Resolutions 1 to 4 will be proposed as ordinary resolutions. Resolutions 5 and 6 will be proposed as special resolutions. Accordingly, the Directors unanimously recommend shareholders to vote in favour of the Resolutions proposed for this GM as they intend to do in respect of their own holdings which amount to 125,565,948 Shares, or approximately 37.97% per cent. of the issued ordinary share capital of the Company.
Group Capital Reconstruction
I would also like to take the opportunity of this circular to update shareholders on a matter which is not a resolution for the GM to be held on 9th December 2009, this being the capital reconstruction of Brainspark which the Board has approved and is now being implemented.
The Company has been planning for some time to restructure the Group, as explained in the Chairman statements included in the 2008 Accounts and the 2009 Interim Accounts, to enable the Company to become more effective in achieving separate business models which are co-existing under the same Group: a) the development of the Chinese-focused investment and consulting operations, under China IPO; b) the divestment of certain existing European based assets, under Infusion 2002 and Brainspark Associates, with a view to the Company re-investing these proceeds; and c) acquisitions of European-based assets, mainly in the area of leisure and related interactive multimedia, including television, as detailed in the investing policy resolution described above.

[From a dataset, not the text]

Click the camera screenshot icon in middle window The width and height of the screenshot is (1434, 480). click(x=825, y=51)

Following legal and tax advice on the best way to achieve the above, Brainspark has adopted the model of the Group Capital Reconstruction as the most effective way to implement the plan.
As announced on 30 September 2009, the Company appointed MacIntyre Hudson LLP to arrange the formal procedure of the capital reconstruction, this being subject to approval from HM Revenues & Customs ("HMRC"). A detailed Group Capital Reconstruction scheme was submitted to HMRC at the beginning of October 2009 and the Company has now obtained clearance from HMRC.

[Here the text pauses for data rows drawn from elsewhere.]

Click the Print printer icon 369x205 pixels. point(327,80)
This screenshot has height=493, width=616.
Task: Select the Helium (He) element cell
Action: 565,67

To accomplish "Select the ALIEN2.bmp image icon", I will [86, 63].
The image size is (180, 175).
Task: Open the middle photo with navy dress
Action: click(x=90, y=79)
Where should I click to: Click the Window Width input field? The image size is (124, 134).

As a result of this reconstruction two new companies are being created: a) China IPO (2009) Limited, which will control 100% of China IPO Group and; b) Infusion (2009) Limited, which will control Infusion 2002 (comprising the Company's investment in ACS) and the Company's investment in Metapack. Infusion 2002 is owed $1,000,000 by Geosim Systems Limited, which sum is (i) due for payment by 30 June 2010 and (ii) guaranteed by Francesco Gardin (Chairman of Brainspark).
Francesco Gardin and Edward Burman will be appointed to the Board of China IPO (2009) Limited and Haresh Kanabar and Alessandro Malacart will be appointed to the Board of Infusion (2009) Limited. All four are Brainspark Directors.
Shares of these two new companies will be assigned to current Brainspark shareholders pro rata: e.g. if today a Brainspark shareholder holds 10,000 shares, after the reconstruction the same shareholder will still hold these 10,000 Brainspark shares, plus 10,000 shares in China IPO (2009) Limited and 10,000 shares in Infusion (2009) Limited. The investments which remain within Brainspark are Geosim, Polarizonics and Mediapolis. Although the Group Capital Reconstruction is not a matter for the GM on 9th December 2009, and therefore there is no resolution required at the GM, it has been introduced in this circular for the sake of information for Shareholders. Following the completion of the Group Capital Reconstruction Brainspark shareholders will receive share certificates of the two new Holdings with a letter providing all the technical details of the transaction.
The number of your current Brainspark shares is not affected by the Capital Reconstruction and continue to trade on AIM and PLUS as usual.